## Task prompt
At the line containing "Click the カーボンオフセット leaf icon", begin retyping, and stop after the last line of the data; add nothing.

#####

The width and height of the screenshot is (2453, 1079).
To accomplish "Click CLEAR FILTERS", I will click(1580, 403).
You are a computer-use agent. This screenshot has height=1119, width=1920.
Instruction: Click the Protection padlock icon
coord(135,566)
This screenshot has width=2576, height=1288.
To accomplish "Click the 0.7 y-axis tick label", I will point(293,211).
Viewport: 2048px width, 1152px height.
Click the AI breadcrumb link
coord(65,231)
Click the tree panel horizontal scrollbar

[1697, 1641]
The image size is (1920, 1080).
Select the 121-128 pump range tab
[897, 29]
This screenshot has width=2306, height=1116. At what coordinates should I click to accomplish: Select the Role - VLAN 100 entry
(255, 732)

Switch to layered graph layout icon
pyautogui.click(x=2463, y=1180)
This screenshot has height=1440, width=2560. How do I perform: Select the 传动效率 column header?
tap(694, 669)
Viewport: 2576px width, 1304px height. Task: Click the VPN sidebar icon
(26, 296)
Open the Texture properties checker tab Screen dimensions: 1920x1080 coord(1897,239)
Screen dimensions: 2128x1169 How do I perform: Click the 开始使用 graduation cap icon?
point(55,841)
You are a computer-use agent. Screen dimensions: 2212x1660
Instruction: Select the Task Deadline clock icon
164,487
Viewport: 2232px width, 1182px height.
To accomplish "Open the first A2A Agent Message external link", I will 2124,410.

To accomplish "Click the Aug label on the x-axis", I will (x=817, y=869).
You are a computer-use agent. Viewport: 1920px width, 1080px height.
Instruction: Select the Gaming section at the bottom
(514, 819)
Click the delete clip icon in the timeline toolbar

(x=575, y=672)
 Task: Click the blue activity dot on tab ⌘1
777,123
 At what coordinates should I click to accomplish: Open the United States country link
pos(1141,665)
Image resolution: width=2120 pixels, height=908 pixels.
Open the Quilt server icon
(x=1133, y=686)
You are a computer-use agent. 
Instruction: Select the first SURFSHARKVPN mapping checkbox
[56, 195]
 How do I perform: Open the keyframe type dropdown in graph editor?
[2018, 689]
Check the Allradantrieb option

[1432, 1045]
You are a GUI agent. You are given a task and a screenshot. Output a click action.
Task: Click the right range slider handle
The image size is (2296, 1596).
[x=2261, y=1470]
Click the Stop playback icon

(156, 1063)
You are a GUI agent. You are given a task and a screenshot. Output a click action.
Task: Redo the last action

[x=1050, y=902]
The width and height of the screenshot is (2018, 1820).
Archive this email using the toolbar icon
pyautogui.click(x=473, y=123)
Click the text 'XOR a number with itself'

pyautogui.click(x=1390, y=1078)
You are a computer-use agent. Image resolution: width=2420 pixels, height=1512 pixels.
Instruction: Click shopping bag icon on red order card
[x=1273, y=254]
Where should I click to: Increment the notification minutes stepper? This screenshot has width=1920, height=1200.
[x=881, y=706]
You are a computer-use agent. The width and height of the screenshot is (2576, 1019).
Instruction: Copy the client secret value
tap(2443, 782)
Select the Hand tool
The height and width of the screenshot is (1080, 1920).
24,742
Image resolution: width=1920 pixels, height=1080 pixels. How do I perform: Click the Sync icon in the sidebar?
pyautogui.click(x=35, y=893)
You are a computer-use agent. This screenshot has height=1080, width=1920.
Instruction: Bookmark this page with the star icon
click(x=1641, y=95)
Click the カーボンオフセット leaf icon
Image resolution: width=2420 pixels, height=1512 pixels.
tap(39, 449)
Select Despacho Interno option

#####

## Exercise answer
Click the カーボンオフセット leaf icon
Image resolution: width=2420 pixels, height=1512 pixels.
tap(39, 449)
Select Despacho Interno option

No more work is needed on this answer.